19 Mart Amerikan Basınından Özetler


19 Mart Amerikan Basınından Özetler
lütfen bekleyin

No media source currently available

0:00 0:04:08 0:00

Amerikan basını, Başkan Trump'ın Twitter üzerinden Rusya soruşturmasını yürüten özel savcı Robert Mueller ve ekibine doğrudan yönelttiği saldırıların ayrıntılarına geniş yer ayırıyor.

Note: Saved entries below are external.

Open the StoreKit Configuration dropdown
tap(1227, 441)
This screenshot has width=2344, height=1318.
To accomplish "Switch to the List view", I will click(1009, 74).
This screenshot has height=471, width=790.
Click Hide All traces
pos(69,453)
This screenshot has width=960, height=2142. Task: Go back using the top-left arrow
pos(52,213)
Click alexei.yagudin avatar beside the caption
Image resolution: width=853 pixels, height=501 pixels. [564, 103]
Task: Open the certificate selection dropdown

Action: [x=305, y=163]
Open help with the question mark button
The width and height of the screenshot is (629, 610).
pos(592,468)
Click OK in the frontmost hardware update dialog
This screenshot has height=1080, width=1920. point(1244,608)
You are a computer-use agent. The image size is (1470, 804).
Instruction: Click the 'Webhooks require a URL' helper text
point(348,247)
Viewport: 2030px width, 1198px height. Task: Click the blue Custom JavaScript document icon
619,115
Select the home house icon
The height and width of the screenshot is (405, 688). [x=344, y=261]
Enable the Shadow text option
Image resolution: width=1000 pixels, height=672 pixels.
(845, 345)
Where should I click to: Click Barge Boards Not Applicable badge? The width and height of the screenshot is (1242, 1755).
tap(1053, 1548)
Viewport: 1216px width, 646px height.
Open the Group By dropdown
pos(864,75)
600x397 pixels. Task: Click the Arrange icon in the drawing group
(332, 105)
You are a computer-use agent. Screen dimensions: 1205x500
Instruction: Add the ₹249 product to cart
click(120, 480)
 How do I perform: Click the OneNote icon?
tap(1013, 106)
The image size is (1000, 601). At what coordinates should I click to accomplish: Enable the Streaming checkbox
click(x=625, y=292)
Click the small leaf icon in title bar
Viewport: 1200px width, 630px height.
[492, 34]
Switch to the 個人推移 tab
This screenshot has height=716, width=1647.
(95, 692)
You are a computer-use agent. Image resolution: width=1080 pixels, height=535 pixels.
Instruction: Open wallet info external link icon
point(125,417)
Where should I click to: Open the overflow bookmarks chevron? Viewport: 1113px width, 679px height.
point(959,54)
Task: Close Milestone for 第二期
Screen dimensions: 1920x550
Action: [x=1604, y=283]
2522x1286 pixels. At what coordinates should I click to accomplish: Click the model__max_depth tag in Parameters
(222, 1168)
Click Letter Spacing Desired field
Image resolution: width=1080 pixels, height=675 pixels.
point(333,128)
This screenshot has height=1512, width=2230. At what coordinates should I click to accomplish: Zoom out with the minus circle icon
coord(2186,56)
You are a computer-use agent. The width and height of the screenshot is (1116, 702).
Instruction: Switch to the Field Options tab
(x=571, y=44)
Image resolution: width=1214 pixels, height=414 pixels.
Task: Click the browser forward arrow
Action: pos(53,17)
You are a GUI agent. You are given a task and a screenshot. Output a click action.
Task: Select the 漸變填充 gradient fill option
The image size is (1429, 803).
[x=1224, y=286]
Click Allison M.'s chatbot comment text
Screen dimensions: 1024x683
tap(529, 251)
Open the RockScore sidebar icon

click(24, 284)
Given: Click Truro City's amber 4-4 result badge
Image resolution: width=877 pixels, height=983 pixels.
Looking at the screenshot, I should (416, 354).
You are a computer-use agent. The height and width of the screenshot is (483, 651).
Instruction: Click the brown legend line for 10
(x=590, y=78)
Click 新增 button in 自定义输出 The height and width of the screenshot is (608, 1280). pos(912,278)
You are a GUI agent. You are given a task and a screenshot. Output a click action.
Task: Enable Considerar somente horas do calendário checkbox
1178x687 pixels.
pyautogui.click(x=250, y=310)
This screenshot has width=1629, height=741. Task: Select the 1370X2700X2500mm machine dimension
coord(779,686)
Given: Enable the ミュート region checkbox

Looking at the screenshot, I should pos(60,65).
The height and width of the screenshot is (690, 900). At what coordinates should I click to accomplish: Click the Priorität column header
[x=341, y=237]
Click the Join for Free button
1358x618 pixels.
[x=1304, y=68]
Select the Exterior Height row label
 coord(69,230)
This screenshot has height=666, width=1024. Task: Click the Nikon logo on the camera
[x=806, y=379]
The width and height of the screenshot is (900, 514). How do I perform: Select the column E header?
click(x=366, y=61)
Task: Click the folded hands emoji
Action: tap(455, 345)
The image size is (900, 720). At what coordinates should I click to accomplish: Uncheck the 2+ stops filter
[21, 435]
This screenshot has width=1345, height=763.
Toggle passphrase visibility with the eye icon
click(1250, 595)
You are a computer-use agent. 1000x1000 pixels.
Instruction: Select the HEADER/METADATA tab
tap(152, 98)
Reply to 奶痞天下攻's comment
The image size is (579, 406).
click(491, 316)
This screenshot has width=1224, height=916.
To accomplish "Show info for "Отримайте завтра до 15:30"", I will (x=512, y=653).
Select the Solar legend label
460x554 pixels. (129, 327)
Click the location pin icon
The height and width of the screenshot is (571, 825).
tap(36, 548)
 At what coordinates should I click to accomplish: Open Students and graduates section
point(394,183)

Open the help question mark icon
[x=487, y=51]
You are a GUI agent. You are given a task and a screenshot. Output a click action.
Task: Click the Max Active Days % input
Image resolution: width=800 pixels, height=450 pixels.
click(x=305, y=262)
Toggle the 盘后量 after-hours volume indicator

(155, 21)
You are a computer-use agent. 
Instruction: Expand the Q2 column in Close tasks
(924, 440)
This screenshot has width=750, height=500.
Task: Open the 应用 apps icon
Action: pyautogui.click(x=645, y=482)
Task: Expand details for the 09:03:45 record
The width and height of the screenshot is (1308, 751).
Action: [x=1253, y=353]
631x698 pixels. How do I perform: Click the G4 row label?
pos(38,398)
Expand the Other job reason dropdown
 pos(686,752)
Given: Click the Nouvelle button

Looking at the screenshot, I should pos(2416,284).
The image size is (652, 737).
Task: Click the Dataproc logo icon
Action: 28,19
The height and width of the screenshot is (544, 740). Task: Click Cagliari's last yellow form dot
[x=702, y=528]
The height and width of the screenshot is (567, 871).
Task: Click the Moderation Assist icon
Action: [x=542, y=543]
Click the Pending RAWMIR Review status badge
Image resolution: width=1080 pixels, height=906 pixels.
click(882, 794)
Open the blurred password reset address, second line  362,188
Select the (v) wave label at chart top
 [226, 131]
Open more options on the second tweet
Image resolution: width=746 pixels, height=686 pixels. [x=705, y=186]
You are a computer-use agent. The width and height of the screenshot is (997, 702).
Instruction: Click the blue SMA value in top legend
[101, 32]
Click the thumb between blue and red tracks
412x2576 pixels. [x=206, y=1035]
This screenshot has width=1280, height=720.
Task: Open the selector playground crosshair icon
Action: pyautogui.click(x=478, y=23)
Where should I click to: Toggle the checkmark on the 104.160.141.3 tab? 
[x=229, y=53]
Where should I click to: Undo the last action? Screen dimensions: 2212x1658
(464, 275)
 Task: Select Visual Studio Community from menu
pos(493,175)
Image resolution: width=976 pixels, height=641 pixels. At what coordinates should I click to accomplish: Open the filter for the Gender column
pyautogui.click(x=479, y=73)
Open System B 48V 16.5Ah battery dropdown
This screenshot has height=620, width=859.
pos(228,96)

New York Times, Başkan Trump'ın danışmanları ve avukatlarının tavsiyeleri üzerine uzun zamandır özel savcı Mueller'ı doğrudan hedef almaktan kaçındığını, ancak hafta sonunda paylaştığı Twitter mesajlarının bu itidalli tavrın sonunu getirdiğini yazıyor. Gazete, birçok Cumhuriyetçi Partili'nin, Mueller soruşturmasını partizan olarak tanımlayan Trump'ın soruşturmayı sona erdirmeye kalkışmasından korktuğunu bildiriyor. Habere göre Trump'ın ”Neden Mueller'ın ekibinde 13 sıkı Demokrat, birkaç Hillary destekçisi ve sıfır Cumhuriyetçi var?” şeklindeki Twitter mesajı, Başkan'ın Mueller'ı kovma girişiminde bulunacağının bir işareti olabilir. Çok sayıda Cumhuriyetçi ise Trump'ın Mueller'ı kovmasının Rusya soruşturmasını yolsuzluğa başvurarak, kısa yoldan sona erdirme anlamına geleceğini düşünüyor ve bu nedenle Trump'a sert eleştiriler yöneltiyor. Gazete bu konuda Trump'a yakın senatörlerden Lindsey Graham'ın sözlerine yer veriyor. Graham, Mueller'ı kovmasının Trump başkanlığının sonunu getireceği çünkü Amerika'nın bir hukuk devleti olduğu uyarısında bulunuyor. Trump'ı en çok eleştiren Cumhuriyetçi senatörlerden Jeff Flake ise böyle bir adımın koca bir kırmızı çizginin geçilmesi anlamına geleceğini kaydediyor. Temsilciler Meclisi üyesi Trey Gowdy'yse ”Eğer Trump masumsa o zaman her masumun yaptığı gibi yapsın ve Mueller'ı rahat bıraksın” diyor. Gazete, Trump'ın Mueller'ı doğrudan kovamayacağını, usule göre bunu Adalet Bakanı'nın yapması gerektiğini hatırlatıyor. Ancak habere göre Adalet Bakanı Jeff Sessions Rusya soruşturmasından çekildiği için bu görev, yardımcısı Rod Rosenstein'e düşüyor. Oysa Rosenstein kısa süre önce Mueller'ı kovmak için hiçbir gerekçe olmadığını kaydetmişti. Adalet Bakanlığı'nın Sessions ve Rosenstein'den sonraki üç numaralı ismi Rachel Brand ise meselenin kendisine kadar uzayabileceğini düşündüğü için geçtiğimiz ay istifa etmişti.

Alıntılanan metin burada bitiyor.